Kent didn’t have to be the boy in the pictures.
And yet, presented with the opportunity to burn this bridge, Jack felt how deep that tie went. The same Kent who had shoved Jack during a game two years ago was the Kent who had stayed for hours with him in the hospital. The Kent who had yelled at him at his own party was the one who had mouthed off at their old teammates in Jack’s defense. He was the first friend Jack had ever had and the first partner to touch him and the only person to make Jack understand what it meant to miss someone and to resent them at the same time.
He was the kid who had held him together and the boy who had broken him and the man who had finally, on this night, apologized.
Jack sighed a long, world-weary, never-ending sigh.
Then he surprised himself.
“Do you want to come to my wedding?” he asked Kent, and he meant it.
Kent’s eyes got very wide.
“You’re inviting me to your wedding?” he asked.
“It’s chicken or fish.”
Kent’s bottom lip quivered just so slightly, and Jack hoped that he wasn’t going to start crying again. He didn’t trust himself not to join in.
“I like chicken,” Kent offered.
Jack nodded.
Hesitantly, he reached out and jostled Kent’s arm.

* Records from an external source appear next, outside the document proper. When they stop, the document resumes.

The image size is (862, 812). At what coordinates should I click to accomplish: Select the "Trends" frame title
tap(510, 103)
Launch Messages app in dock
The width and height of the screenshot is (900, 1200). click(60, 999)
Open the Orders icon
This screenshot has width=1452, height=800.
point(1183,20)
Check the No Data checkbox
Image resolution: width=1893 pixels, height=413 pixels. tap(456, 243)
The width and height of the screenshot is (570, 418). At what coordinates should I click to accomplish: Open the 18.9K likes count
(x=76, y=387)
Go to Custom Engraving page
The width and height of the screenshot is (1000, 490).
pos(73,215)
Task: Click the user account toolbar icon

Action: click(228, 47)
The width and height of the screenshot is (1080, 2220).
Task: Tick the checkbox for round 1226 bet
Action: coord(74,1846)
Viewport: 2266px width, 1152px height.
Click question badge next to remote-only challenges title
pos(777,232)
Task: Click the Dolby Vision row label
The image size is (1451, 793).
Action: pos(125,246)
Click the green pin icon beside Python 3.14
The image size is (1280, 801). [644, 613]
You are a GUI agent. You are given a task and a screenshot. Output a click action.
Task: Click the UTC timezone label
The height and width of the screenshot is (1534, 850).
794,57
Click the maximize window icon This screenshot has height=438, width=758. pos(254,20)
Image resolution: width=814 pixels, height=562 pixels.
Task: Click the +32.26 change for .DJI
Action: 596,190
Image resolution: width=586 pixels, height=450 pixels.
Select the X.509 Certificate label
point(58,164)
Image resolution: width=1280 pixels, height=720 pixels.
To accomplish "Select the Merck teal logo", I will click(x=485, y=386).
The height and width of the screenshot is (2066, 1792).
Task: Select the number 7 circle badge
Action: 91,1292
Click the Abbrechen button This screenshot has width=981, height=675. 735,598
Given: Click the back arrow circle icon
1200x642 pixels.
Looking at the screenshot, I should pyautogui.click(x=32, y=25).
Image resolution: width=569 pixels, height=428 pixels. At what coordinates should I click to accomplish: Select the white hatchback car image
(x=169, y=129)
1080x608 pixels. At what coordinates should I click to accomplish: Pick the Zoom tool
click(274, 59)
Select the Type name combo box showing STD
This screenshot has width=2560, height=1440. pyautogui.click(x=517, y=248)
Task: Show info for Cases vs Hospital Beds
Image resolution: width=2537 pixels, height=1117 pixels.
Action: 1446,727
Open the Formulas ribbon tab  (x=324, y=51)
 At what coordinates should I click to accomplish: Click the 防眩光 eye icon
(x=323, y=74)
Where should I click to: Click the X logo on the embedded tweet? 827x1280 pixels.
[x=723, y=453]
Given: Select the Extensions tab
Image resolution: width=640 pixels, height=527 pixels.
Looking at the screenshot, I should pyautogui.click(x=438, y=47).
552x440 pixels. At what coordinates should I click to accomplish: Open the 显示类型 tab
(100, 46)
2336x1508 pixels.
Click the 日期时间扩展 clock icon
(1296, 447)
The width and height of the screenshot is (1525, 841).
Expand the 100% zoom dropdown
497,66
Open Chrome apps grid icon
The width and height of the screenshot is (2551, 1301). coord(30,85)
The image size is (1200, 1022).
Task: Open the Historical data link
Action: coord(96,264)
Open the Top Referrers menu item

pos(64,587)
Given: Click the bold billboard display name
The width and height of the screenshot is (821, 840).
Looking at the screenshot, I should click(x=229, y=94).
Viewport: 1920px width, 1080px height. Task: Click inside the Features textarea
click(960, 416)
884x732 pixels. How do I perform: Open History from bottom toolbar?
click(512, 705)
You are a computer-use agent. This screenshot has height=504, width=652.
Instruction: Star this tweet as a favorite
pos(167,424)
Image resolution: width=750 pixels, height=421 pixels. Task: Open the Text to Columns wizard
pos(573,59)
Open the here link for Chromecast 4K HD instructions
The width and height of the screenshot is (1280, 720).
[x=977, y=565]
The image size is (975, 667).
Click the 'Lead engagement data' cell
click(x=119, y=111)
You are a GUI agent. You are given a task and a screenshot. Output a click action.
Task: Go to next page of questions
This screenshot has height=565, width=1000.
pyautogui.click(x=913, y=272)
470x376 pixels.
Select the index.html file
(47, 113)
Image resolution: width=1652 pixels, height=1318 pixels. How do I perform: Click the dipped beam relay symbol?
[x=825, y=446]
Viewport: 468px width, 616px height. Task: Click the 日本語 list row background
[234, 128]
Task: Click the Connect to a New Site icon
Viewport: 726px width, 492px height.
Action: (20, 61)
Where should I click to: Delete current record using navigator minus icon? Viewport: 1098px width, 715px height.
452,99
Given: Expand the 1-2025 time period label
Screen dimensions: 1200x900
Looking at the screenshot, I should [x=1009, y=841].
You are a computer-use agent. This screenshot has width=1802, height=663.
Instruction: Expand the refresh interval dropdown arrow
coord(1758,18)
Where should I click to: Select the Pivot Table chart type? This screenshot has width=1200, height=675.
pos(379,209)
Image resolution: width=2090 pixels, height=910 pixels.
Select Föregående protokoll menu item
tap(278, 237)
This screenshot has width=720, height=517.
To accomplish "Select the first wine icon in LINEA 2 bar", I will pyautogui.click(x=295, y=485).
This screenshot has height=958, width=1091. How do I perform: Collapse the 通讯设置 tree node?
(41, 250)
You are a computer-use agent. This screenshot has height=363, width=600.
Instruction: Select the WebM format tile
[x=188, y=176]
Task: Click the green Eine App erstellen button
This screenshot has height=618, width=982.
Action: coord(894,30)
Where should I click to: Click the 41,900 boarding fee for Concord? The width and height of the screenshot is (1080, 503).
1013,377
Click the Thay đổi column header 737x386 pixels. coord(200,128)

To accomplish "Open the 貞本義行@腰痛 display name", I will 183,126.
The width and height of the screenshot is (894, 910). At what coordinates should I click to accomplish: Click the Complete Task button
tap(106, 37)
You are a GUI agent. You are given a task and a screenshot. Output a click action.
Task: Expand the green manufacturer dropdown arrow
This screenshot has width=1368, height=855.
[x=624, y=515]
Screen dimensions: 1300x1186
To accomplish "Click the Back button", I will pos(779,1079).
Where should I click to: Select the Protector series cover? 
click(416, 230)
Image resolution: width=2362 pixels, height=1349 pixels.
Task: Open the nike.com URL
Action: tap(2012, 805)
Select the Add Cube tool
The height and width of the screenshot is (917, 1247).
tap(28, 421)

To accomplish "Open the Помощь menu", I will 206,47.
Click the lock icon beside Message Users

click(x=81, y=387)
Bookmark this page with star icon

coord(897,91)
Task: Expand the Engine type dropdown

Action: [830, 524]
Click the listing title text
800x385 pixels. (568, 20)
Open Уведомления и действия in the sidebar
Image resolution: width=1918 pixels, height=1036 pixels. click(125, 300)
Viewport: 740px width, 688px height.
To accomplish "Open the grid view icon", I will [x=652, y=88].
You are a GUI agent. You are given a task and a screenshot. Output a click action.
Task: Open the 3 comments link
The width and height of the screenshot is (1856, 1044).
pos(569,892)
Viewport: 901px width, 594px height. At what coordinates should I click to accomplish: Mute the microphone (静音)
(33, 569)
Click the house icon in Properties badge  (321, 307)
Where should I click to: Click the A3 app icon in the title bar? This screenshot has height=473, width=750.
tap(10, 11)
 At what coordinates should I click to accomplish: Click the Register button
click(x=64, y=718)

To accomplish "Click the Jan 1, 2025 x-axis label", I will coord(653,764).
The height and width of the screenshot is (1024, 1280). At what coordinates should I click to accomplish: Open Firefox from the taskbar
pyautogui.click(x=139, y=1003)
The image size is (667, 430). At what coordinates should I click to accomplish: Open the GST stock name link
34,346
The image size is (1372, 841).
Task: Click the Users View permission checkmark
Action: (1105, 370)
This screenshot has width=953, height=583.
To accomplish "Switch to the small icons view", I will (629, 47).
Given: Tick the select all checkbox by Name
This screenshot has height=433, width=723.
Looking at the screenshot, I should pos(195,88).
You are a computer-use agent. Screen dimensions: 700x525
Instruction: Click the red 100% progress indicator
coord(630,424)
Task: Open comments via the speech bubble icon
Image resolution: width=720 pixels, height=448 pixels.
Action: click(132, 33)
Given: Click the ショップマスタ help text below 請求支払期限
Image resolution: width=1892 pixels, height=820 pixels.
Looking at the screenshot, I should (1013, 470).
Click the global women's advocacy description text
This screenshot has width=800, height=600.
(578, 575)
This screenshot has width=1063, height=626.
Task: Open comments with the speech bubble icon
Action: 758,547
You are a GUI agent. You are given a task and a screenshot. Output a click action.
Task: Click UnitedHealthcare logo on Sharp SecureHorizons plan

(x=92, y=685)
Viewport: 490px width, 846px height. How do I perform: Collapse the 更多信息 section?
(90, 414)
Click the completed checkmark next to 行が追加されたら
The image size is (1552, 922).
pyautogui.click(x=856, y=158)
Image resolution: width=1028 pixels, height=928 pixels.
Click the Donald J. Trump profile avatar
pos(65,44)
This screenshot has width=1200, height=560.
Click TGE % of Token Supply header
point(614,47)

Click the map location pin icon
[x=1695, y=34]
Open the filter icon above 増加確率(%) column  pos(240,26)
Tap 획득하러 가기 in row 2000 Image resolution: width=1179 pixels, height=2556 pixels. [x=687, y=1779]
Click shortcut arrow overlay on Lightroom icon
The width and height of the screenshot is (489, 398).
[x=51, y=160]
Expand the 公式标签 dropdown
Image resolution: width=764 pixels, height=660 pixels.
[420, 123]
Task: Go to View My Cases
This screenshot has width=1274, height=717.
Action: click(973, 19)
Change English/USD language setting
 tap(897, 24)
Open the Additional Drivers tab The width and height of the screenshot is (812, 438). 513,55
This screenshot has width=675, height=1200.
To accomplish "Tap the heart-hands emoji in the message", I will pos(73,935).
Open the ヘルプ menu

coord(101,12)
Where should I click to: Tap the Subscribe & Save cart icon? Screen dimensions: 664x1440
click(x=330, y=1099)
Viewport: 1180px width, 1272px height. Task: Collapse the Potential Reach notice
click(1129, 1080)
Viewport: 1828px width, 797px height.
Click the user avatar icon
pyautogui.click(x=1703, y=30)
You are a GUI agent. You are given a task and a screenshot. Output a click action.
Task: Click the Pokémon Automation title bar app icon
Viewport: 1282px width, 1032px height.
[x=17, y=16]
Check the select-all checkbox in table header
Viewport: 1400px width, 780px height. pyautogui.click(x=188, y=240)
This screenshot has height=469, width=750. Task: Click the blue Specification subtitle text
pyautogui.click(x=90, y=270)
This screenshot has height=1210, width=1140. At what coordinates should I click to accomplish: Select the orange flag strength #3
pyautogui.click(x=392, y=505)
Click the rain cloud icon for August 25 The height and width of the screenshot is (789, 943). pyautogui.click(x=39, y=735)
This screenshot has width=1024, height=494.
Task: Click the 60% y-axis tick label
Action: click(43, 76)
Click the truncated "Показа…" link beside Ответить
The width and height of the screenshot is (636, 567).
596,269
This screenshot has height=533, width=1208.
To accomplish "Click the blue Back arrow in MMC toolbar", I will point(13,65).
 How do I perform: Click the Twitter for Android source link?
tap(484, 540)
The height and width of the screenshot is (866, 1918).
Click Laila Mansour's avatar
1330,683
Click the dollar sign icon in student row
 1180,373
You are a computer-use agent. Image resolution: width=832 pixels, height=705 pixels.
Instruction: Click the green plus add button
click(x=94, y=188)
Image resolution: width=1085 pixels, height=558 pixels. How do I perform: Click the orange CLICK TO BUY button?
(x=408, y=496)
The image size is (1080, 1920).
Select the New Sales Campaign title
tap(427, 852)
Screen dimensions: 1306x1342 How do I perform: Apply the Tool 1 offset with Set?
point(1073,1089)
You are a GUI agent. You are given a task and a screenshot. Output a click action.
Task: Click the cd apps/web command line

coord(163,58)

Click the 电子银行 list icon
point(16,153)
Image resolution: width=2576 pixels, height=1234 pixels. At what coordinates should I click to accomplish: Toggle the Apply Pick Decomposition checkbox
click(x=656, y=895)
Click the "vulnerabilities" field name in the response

“I love you, man,” he said.
“I love you, too.”
In the light of the bug lantern, Kent held the Spongebob pen in his fingers and continued to flip through the pages of the document, reading the text and scrawling his signature where indicated.
As he did, they talked.
It was the deepest, easiest conversation Jack had had with Kent in a long time. It left his heart feeling more whole than it did broken, which was not the effect Kent had on him recently, though it had been once. It was the closest Jack and Kent had come to friendship in years, and it happened while Kent signed their divorce papers.
When the morning came, they would no longer be married.
They would no longer hurt each other, either.
Jack trusted that peace enough that he didn’t need it in writing.